Although I don't plan to make this an overt part of the sermon series, it is my "geek pastor" plan to have each sermon topic evoke the way specific philosophers would come at the concept of prayer. For example, John D. Caputo's recent work on a theology of "perhaps" is, according to him, about prayer. Similarly, Derrida emphasized frequently the impossibility of prayer even though it is necessary.
Or, there is D.Z. Philips classic work on prayer from a Wittgensteinian perspective (http://lib.free-college.org/view.php?id=542012
|D.Z. Philip's The Concept of Prayer|
Similarly, I might take Enrique Dussel's Ethics of Liberation as a starting point for proclaiming Mary's song, because of the obvious connections.
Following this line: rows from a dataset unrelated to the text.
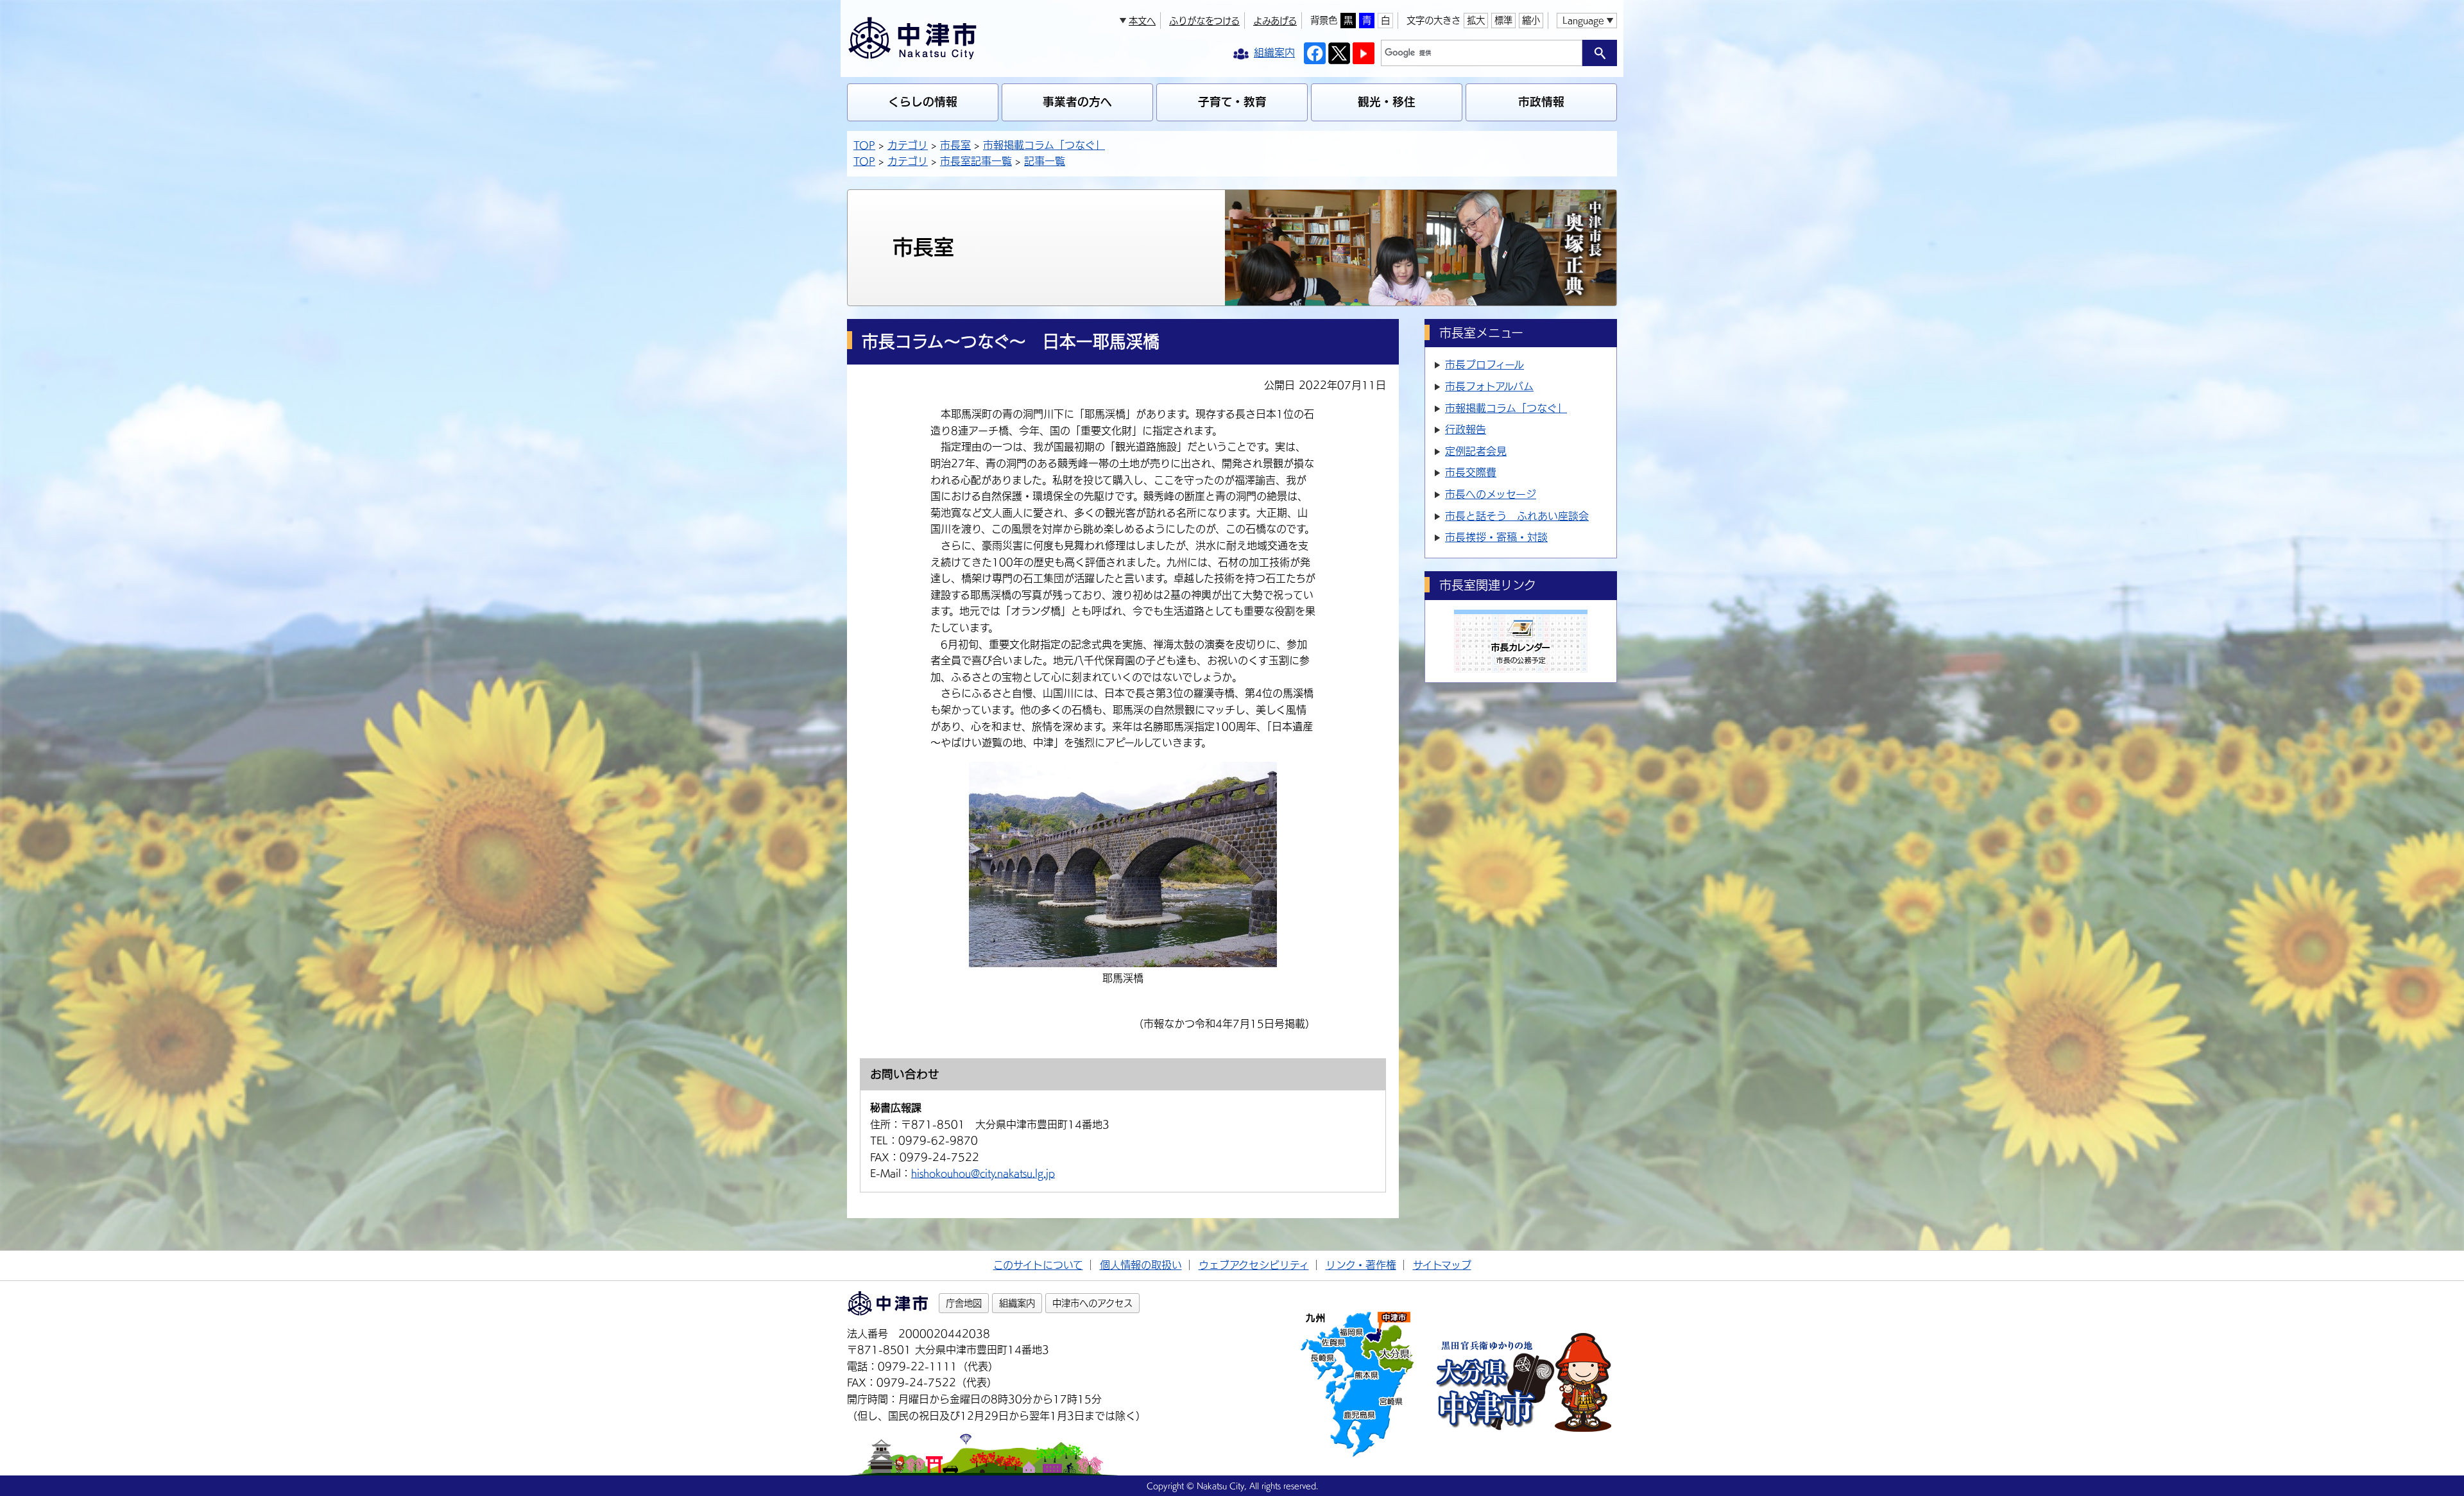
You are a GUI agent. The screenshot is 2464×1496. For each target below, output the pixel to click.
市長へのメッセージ (1490, 494)
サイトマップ (1442, 1265)
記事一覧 (1044, 161)
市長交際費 (1470, 472)
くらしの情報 (922, 101)
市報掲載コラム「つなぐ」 (1044, 145)
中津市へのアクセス (1092, 1303)
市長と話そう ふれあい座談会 (1517, 516)
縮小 (1531, 20)
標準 (1503, 20)
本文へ (1142, 21)
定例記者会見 (1476, 451)
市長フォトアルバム (1489, 386)
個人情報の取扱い (1141, 1265)
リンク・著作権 (1361, 1265)
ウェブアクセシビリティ (1254, 1265)
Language (1583, 20)
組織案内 (1017, 1303)
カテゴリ (907, 145)
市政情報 (1541, 101)
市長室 (955, 145)
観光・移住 (1387, 101)
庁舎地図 (964, 1303)
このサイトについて (1038, 1265)
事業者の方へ (1077, 101)
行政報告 (1465, 429)
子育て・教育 (1232, 101)
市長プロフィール (1484, 364)
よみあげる (1275, 21)
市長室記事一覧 (976, 161)
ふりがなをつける (1204, 21)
I do not plan to offer a series of lectures on postmodern philosophy. That would be pedantic and daunting. Instead, I'm thinking of this as a way to riff off great thinkers in order to make new discoveries re: the very practical implications of prayer.
I think sometimes we approach prayer in too "pat" of a fashion. We think we know what prayer is, then we live into prayer based on what we think it is and signifies. This traps us, and stultifies our prayer. Coming at prayer from these outside resources can help us rediscover prayer as if for the first time, especially deepening our sense of how to "pray without ceasing."
And so on. What I wonder... have you read any books like Philip's that come at prayer from new perspectives? What do you recommend? What are the resources that have nourished your own life of prayer?